O varejo brasileiro registrou alta de 5,5% em março e 6,4% ante 2025, segundo o Índice do Varejo Stone (IVS). No 1º trimestre de 2026, frente ao mesmo período de 2025, o setor avançou 2,4%. Os números apontam recuperação em relação a fevereiro, mas ainda não revertêm o cenário mais amplo.
Segundo Guilherme Freitas, economista da Stone, o ambiente permanece desafiador. Embora o mercado de trabalho estejam fortalecidos e a renda siga em alta, o endividamento das famílias e o crédito mais caro limitam uma recuperação mais expressiva.

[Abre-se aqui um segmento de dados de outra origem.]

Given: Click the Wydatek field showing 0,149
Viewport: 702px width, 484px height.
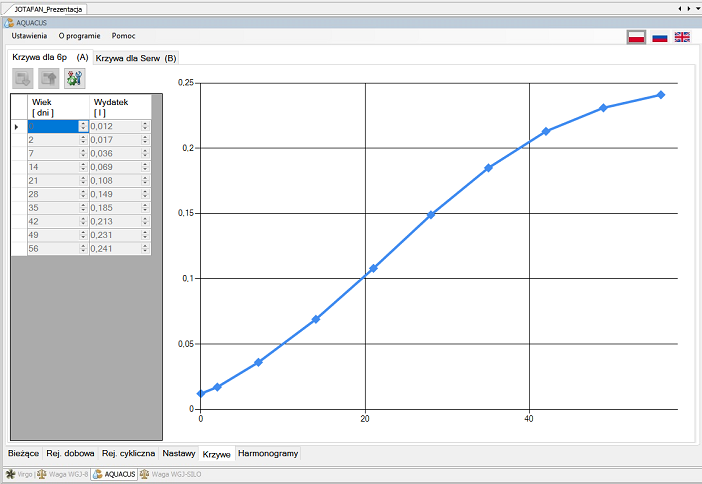Looking at the screenshot, I should click(114, 195).
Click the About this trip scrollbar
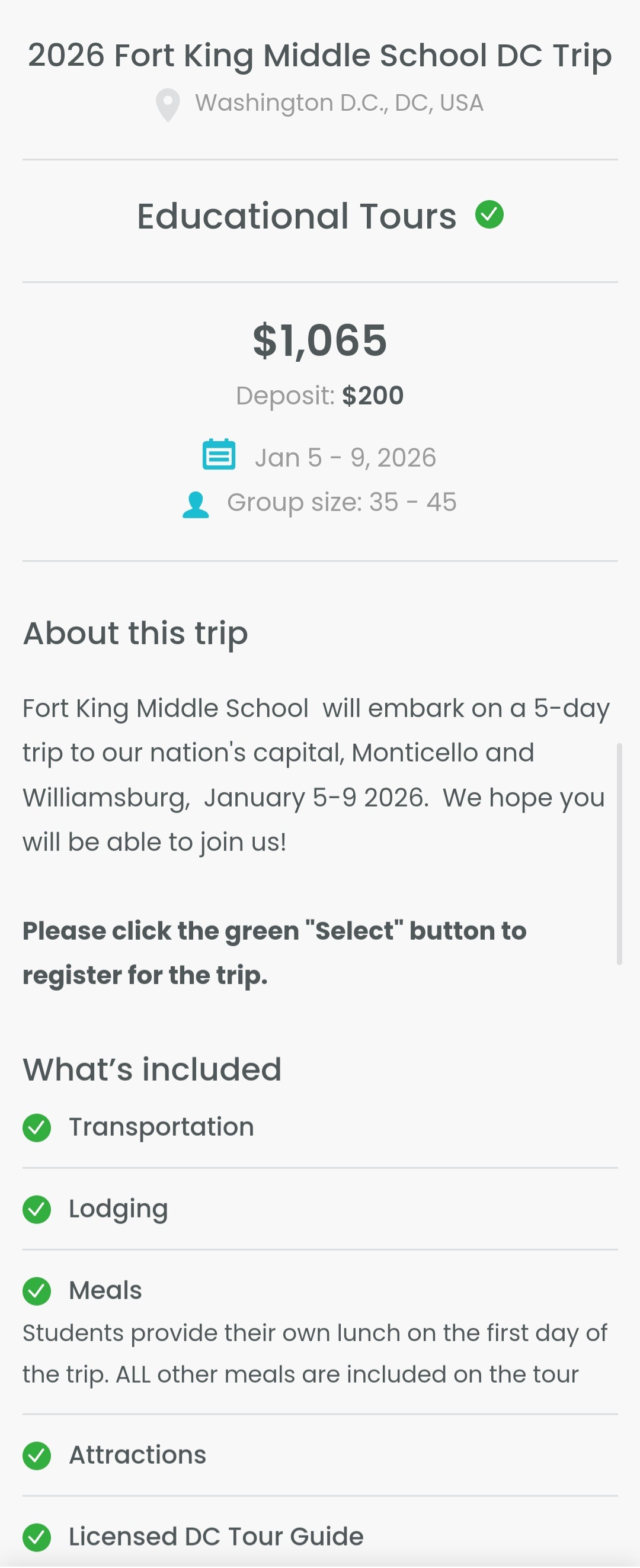 (619, 853)
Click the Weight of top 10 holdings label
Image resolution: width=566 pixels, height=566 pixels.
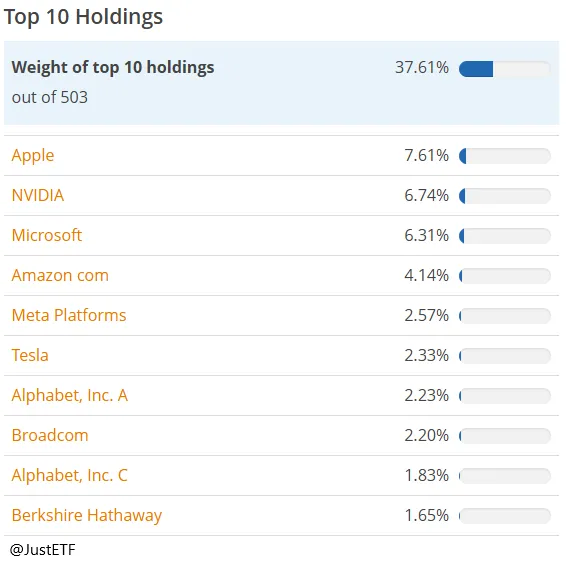coord(113,68)
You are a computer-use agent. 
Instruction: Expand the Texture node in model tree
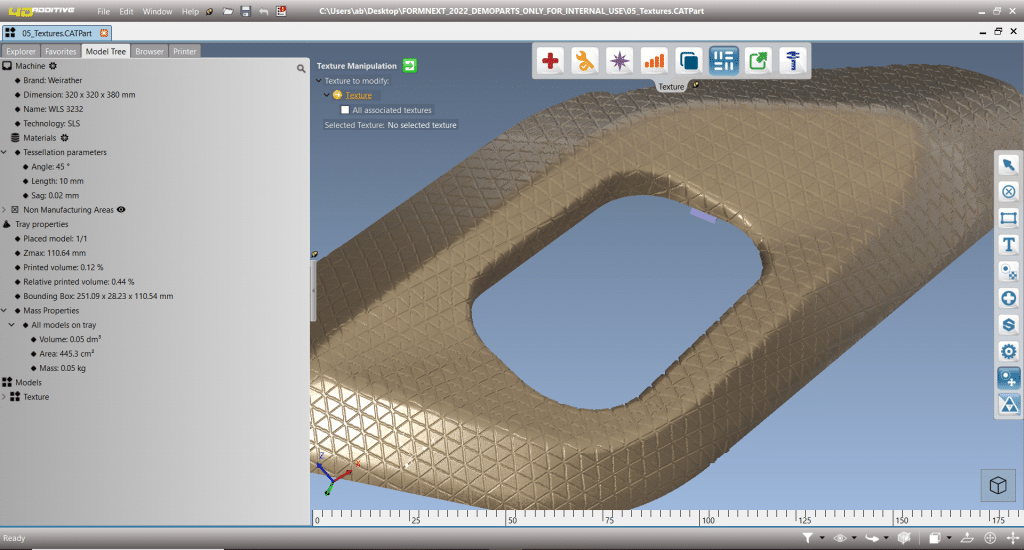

No recorte mensal, todos os oito segmentos cresceram em março, com destaque para Combustíveis e Lubrificantes (13,7%), Livros, Jornais, Revistas e Papelaria (9,2%) e Móveis e Eletrodomésticos (5,2%). Outros itens também avançaram.
Na comparação anual, apenas Livros, Jornais, Revistas e Papelaria ficou em queda (-2,2%). Os demais segmentos apresentaram crescimento, liderados por Combustíveis e Lubrificantes (10,6%), Material de Construção (9,4%) e Artigos Farmacêuticos (8,9%).
Entre os estados, todos registraram crescimento, com maior variação em Sergipe (12,6%), seguido de Pernambuco (9,3%), Pará (8,4%), Rio de Janeiro (8,1%) e Paraíba (7,1%).
Para o economista da Stone, a tendência é de resultados mistos nos próximos meses. O início do corte de juros em março é visto como fator positivo para o consumo, ainda sem refletir plenamente no curto prazo.
Desempenho por segmento
- Combustíveis e Lubrificantes lidera o crescimento mensal (13,7%).
- Livros, Jornais, Revistas e Papelaria recua anualmente (-2,2%).
- Demais setores exibem altas proporcionais, inclusive Materiais de Construção e Artigos Farmacêuticos.
- Hipermercados, Alimentos e Bebidas registram avanço moderado.